* BEGIN Excerpt *

Dice and cards and spinners and … And what?

What else can be used in a game to make a choice or present some random feature?

How are these things alike? And how are they different?

Well, here’s the short list:

And here’s their cousins :

  • Cowry Shells, Dried Beans, and (literally) Knucklebones

  • Dominoes, Mahjong, and other tile sets

  • Prize Wheels, Bingo Cages, and Roulette Wheels

And a few distant relatives and other kin :

  • Coin Toss

  • Rock, Scissors, Paper

  • Drawing An Item From A Hat (or, these days, from a bag or box) and, of course, there’s always …

  • The Proverbial Dart Board

OUR FIRST CLASS OF RANDOMIZERS ARE DICE

But not just dice. This class also includes simple lots.

And there’s a reason for that.

In some countries, dice are not available. Or at least, not available to the masses. So they make use of what they have. Sea shells, sticks and stones, shards of pottery, nuts and beans, and of course, animal bones. Or pieces of bone.

These things are alike in that they can be used like dice to determine whose turn it is and how far that person can move in a game. But most of them are different from dice in that they are binary. They present just 2 options. Right-Side-Up and Up-Side-Down.

* END Excerpt *
* BEGIN Data segment *

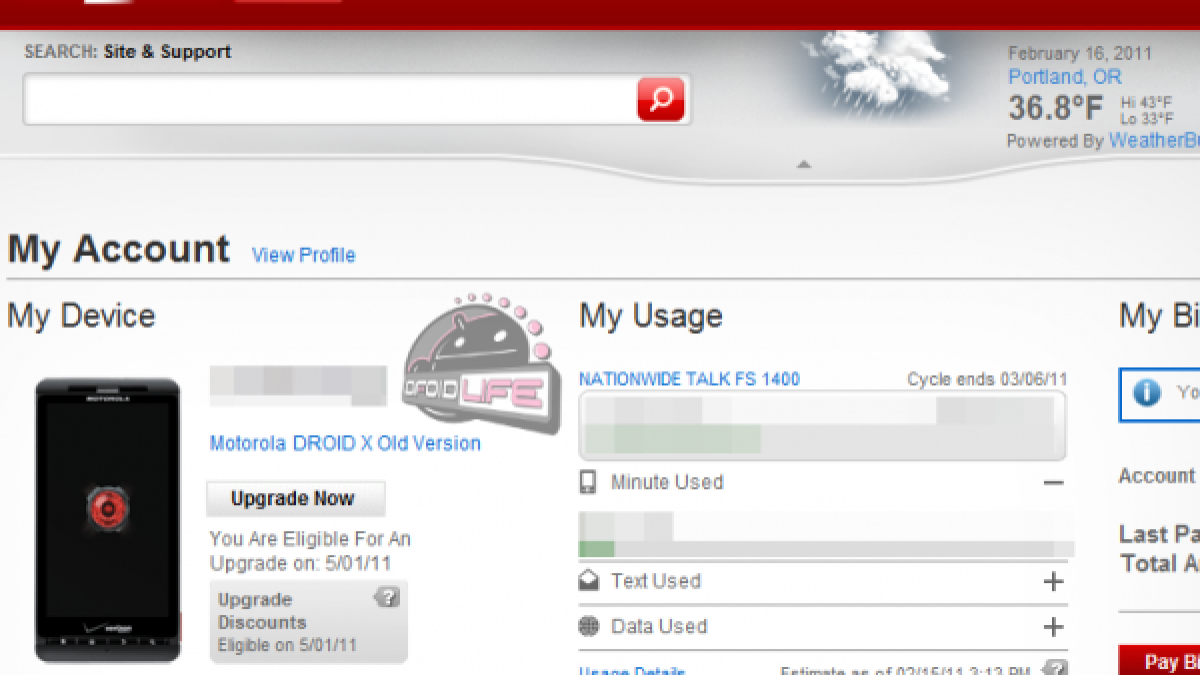This screenshot has height=675, width=1200.
Task: Click the globe icon beside Data Used
Action: pyautogui.click(x=589, y=627)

* END Data segment *

Written task: From the text on game randomizers, extract the passage word for word, starting with "In some countries, dice" and going on through "Right-Side-Up and Up-Side-Down.".

Task solution:
In some countries, dice are not available. Or at least, not available to the masses. So they make use of what they have. Sea shells, sticks and stones, shards of pottery, nuts and beans, and of course, animal bones. Or pieces of bone.

These things are alike in that they can be used like dice to determine whose turn it is and how far that person can move in a game. But most of them are different from dice in that they are binary. They present just 2 options. Right-Side-Up and Up-Side-Down.